> Short problem: Present every line of the material below as a Markdown table with two columns, Row and Line, numbering the rows in order and leaving out blank lines.

> Records provided:
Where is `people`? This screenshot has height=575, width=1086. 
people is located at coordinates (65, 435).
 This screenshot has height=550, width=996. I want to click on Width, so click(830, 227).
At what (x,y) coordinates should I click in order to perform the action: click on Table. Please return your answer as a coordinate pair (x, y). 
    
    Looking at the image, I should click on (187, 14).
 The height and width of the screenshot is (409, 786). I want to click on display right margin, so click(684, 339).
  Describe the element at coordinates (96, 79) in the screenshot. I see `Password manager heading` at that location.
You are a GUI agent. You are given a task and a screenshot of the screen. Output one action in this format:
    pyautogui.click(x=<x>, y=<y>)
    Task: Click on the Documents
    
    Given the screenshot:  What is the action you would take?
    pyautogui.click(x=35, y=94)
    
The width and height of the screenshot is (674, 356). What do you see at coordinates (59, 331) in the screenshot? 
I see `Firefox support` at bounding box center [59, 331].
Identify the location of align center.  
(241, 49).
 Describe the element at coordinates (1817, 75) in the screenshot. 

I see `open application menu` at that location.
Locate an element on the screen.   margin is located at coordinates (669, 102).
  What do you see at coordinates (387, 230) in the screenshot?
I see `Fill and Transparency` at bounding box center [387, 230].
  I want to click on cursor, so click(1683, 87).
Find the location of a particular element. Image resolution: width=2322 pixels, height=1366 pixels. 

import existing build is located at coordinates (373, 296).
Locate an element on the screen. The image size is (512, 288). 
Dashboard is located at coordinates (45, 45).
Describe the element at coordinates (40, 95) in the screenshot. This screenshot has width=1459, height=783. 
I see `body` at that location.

> Response below:
| Row | Line |
|---|---|
| 1 | Where is `people`? This screenshot has height=575, width=1086.  |
| 2 | people is located at coordinates (65, 435). |
| 3 |  This screenshot has height=550, width=996. I want to click on Width, so click(830, 227). |
| 4 | At what (x,y) coordinates should I click in order to perform the action: click on Table. Please return your answer as a coordinate pair (x, y).  |
| 5 |     Looking at the image, I should click on (187, 14). |
| 6 |  The height and width of the screenshot is (409, 786). I want to click on display right margin, so click(684, 339). |
| 7 |   Describe the element at coordinates (96, 79) in the screenshot. I see `Password manager heading` at that location. |
| 8 | You are a GUI agent. You are given a task and a screenshot of the screen. Output one action in this format: |
| 9 |     pyautogui.click(x=<x>, y=<y>) |
| 10 |     Task: Click on the Documents |
| 11 |     Given the screenshot:  What is the action you would take? |
| 12 |     pyautogui.click(x=35, y=94) |
| 13 | The width and height of the screenshot is (674, 356). What do you see at coordinates (59, 331) in the screenshot?  |
| 14 | I see `Firefox support` at bounding box center [59, 331]. |
| 15 | Identify the location of align center.   |
| 16 | (241, 49). |
| 17 |  Describe the element at coordinates (1817, 75) in the screenshot.  |
| 18 | I see `open application menu` at that location. |
| 19 | Locate an element on the screen.   margin is located at coordinates (669, 102). |
| 20 |   What do you see at coordinates (387, 230) in the screenshot? |
| 21 | I see `Fill and Transparency` at bounding box center [387, 230]. |
| 22 |   I want to click on cursor, so click(1683, 87). |
| 23 | Find the location of a particular element. Image resolution: width=2322 pixels, height=1366 pixels.  |
| 24 | import existing build is located at coordinates (373, 296). |
| 25 | Locate an element on the screen. The image size is (512, 288).  |
| 26 | Dashboard is located at coordinates (45, 45). |
| 27 | Describe the element at coordinates (40, 95) in the screenshot. This screenshot has width=1459, height=783.  |
| 28 | I see `body` at that location. |